(Collected data entries)

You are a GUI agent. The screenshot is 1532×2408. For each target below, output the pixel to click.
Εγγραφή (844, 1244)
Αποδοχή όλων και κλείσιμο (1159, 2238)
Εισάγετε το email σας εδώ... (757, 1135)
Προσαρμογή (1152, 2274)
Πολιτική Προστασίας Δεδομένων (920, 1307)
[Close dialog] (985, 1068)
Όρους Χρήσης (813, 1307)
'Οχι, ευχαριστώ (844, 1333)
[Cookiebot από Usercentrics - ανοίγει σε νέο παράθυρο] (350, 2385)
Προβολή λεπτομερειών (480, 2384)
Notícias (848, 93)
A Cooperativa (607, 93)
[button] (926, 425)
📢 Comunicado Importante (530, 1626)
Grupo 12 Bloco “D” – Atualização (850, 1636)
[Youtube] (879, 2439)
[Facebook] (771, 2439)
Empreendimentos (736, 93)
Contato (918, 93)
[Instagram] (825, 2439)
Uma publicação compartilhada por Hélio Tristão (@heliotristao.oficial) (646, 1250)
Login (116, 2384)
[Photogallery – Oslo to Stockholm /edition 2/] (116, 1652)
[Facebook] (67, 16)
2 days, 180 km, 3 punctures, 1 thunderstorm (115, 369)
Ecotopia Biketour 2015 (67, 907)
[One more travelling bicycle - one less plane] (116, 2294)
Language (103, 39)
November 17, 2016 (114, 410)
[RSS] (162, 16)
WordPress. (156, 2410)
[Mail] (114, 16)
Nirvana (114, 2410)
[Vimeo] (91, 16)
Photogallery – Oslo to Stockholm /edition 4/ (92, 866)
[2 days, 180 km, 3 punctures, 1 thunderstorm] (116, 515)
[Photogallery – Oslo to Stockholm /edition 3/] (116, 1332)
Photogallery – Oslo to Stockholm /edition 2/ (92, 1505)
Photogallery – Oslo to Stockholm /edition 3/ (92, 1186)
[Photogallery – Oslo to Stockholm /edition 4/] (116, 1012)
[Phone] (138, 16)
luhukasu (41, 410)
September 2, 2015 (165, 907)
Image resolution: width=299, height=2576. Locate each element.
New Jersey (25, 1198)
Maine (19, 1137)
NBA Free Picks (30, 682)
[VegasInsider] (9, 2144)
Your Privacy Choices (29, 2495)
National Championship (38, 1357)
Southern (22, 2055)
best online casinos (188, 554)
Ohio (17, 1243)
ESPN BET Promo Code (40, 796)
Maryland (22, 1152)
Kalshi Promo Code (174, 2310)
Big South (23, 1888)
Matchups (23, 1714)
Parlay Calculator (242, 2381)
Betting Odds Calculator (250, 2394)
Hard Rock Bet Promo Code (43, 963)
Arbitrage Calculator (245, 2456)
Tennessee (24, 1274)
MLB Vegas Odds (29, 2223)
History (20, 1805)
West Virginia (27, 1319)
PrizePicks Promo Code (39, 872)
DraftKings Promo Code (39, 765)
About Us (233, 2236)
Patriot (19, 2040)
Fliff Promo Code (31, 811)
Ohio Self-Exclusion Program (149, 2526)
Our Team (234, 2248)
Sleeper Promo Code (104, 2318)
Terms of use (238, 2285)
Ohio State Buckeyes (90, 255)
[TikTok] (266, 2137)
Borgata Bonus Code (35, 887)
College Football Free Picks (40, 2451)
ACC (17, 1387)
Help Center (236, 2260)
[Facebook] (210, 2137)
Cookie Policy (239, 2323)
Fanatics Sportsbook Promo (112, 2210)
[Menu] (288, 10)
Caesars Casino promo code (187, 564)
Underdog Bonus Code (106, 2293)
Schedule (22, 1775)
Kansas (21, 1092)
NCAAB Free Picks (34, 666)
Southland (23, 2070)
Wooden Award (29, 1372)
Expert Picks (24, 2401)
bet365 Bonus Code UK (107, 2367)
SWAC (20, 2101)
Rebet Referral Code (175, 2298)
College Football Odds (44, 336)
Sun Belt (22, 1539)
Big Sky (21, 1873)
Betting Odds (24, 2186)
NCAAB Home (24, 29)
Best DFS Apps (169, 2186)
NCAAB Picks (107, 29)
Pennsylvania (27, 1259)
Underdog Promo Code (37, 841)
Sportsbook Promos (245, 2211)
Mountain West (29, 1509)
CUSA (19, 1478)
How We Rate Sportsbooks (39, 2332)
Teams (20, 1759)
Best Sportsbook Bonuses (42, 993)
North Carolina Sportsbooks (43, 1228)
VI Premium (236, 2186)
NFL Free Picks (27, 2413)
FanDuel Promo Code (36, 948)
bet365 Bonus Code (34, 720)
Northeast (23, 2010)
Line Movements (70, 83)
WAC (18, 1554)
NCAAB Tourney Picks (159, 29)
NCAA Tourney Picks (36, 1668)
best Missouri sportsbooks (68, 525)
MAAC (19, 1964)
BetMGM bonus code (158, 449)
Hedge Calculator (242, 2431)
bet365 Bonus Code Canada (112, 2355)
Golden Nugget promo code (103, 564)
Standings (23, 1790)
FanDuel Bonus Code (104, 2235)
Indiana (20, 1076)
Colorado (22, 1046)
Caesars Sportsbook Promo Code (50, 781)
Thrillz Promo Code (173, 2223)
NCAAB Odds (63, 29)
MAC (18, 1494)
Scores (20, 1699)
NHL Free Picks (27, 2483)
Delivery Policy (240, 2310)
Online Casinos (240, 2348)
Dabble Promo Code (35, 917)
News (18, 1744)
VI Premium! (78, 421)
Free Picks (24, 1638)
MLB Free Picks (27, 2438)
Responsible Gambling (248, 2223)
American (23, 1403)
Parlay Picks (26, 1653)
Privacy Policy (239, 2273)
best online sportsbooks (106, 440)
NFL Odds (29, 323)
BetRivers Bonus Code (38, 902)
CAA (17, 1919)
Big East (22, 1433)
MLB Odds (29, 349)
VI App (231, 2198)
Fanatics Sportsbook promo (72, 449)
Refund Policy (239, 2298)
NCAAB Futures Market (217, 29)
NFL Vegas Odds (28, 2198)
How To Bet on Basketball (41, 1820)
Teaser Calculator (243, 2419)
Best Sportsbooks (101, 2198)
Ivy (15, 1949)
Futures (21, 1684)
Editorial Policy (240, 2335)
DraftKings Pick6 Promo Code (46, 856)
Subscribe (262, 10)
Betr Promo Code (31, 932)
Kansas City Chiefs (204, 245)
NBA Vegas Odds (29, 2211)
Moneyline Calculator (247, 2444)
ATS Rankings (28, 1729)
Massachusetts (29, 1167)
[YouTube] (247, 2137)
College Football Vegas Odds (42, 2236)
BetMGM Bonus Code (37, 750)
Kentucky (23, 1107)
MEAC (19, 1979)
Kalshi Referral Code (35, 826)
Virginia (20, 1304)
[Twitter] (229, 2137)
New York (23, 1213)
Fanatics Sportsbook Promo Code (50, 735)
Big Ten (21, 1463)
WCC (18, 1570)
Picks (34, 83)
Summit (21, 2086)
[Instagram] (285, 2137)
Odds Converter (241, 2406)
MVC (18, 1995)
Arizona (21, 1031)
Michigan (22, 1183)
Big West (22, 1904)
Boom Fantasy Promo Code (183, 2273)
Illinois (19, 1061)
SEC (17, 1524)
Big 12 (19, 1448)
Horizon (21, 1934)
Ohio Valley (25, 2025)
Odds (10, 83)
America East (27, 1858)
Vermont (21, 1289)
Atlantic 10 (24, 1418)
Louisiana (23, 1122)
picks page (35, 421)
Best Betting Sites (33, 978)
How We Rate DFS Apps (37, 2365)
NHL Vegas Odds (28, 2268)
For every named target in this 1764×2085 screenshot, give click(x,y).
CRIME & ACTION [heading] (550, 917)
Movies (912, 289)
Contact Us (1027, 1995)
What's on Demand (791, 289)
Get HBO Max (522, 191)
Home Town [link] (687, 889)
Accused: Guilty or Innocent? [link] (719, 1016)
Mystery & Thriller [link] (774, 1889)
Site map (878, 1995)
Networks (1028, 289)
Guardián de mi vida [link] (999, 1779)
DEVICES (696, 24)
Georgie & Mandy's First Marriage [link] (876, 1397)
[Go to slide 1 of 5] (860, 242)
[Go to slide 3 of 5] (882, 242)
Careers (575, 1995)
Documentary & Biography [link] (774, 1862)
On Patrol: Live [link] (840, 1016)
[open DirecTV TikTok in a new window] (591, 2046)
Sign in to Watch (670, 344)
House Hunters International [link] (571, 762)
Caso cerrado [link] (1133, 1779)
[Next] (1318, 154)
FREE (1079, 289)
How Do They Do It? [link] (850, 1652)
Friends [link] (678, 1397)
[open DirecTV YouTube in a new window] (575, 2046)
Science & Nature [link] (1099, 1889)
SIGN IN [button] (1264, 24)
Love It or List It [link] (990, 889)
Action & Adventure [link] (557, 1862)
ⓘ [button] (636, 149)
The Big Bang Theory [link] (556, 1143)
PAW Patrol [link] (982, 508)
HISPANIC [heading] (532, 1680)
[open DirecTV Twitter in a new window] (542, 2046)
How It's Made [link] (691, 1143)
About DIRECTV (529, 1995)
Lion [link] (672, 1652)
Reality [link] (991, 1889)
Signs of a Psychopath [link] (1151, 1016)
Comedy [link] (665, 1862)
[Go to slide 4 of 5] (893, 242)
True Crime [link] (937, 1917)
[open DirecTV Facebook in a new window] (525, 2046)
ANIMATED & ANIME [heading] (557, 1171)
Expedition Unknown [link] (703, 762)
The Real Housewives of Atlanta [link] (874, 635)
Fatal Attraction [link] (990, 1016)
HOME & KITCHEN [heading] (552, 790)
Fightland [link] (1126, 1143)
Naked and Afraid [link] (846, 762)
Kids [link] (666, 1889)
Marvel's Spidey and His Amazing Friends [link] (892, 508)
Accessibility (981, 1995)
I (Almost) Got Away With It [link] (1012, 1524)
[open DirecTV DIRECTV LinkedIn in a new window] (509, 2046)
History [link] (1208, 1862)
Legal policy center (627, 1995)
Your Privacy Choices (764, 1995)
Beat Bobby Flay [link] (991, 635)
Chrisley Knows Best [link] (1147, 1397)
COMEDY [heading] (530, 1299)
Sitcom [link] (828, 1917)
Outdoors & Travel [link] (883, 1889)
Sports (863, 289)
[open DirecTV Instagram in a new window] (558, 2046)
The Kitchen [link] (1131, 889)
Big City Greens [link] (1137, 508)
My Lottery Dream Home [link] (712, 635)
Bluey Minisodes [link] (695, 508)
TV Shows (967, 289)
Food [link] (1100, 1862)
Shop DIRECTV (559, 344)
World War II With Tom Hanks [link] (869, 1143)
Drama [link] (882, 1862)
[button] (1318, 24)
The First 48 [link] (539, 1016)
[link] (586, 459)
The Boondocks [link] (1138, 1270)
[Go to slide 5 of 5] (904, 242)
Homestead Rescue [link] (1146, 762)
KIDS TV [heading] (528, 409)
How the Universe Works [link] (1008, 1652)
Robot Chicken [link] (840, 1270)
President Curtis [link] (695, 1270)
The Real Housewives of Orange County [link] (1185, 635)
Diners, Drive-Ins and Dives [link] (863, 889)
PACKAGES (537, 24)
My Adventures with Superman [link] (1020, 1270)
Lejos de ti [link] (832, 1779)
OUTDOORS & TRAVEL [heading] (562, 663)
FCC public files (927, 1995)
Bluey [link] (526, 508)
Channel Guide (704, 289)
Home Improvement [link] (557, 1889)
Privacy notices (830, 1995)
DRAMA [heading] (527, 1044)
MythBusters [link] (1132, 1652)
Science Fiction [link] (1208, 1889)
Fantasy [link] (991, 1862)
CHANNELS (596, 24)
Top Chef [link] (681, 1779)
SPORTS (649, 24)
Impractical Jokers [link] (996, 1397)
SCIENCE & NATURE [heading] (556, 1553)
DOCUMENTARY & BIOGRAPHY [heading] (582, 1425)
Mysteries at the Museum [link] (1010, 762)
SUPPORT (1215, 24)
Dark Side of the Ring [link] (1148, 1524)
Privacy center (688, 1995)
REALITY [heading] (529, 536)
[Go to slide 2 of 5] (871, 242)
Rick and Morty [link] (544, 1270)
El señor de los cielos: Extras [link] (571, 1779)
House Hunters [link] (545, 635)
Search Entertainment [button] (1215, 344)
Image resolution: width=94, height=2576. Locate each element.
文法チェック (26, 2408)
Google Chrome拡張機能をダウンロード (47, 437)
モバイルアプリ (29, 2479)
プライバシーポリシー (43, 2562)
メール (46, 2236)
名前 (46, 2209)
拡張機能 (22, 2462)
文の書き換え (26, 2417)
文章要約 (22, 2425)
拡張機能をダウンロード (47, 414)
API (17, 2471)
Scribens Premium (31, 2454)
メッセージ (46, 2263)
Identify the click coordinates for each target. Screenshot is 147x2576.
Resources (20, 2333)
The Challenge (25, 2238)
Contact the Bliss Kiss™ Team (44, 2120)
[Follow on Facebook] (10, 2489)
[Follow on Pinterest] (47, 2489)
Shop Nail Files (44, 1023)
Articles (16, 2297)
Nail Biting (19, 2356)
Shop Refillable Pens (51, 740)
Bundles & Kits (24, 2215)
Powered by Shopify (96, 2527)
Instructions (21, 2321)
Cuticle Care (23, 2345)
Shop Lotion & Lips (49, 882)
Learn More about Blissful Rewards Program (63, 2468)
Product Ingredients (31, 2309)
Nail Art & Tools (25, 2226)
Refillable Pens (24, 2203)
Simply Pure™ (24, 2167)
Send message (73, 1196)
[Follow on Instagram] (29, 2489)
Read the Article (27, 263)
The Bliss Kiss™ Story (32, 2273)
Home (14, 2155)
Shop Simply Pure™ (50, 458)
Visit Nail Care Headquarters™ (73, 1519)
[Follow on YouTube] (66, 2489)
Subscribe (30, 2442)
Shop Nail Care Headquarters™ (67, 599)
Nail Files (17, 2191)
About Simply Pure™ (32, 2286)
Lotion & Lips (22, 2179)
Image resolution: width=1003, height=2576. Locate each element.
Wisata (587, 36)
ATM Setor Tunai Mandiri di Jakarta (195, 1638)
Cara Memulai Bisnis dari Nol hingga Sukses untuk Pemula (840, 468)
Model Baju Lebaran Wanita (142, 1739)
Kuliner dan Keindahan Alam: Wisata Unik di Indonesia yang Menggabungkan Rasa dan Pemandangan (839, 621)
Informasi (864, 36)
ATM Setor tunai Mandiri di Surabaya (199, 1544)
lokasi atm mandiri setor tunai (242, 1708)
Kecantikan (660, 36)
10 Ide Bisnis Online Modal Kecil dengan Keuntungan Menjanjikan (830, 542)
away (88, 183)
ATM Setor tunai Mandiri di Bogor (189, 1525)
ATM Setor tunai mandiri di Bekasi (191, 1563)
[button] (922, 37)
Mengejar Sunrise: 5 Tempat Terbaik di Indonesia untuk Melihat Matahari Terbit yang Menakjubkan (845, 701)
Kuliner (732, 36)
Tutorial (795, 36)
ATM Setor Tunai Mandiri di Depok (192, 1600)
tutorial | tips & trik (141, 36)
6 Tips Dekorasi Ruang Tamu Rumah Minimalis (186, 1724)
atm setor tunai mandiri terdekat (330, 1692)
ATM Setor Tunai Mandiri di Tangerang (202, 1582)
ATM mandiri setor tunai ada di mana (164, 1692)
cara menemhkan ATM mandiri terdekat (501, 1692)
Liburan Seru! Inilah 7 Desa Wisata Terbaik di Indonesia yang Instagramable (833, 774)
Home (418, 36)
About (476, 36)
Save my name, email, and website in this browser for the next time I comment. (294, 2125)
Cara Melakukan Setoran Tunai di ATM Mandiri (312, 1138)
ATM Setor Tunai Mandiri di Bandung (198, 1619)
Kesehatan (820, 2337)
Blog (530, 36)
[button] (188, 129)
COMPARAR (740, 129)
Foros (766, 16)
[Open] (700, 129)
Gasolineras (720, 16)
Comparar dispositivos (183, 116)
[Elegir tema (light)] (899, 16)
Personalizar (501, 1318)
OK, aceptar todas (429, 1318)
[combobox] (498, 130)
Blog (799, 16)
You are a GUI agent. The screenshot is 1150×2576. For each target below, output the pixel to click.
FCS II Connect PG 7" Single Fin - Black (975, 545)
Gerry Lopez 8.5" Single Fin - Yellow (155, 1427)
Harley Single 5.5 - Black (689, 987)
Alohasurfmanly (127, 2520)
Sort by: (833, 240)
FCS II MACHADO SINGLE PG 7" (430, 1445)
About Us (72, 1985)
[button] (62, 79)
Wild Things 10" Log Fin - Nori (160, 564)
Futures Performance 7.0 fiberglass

▶ What is needed
With the line containing "Sort by: (833, 240)" as the first and the last line of the data as the final one, copy every line between them exactly, those two included.

▶ Answer space
Sort by: (833, 240)
FCS II MACHADO SINGLE PG 7" (430, 1445)
About Us (72, 1985)
[button] (62, 79)
Wild Things 10" Log Fin - Nori (160, 564)
Futures Performance 7.0 fiberglass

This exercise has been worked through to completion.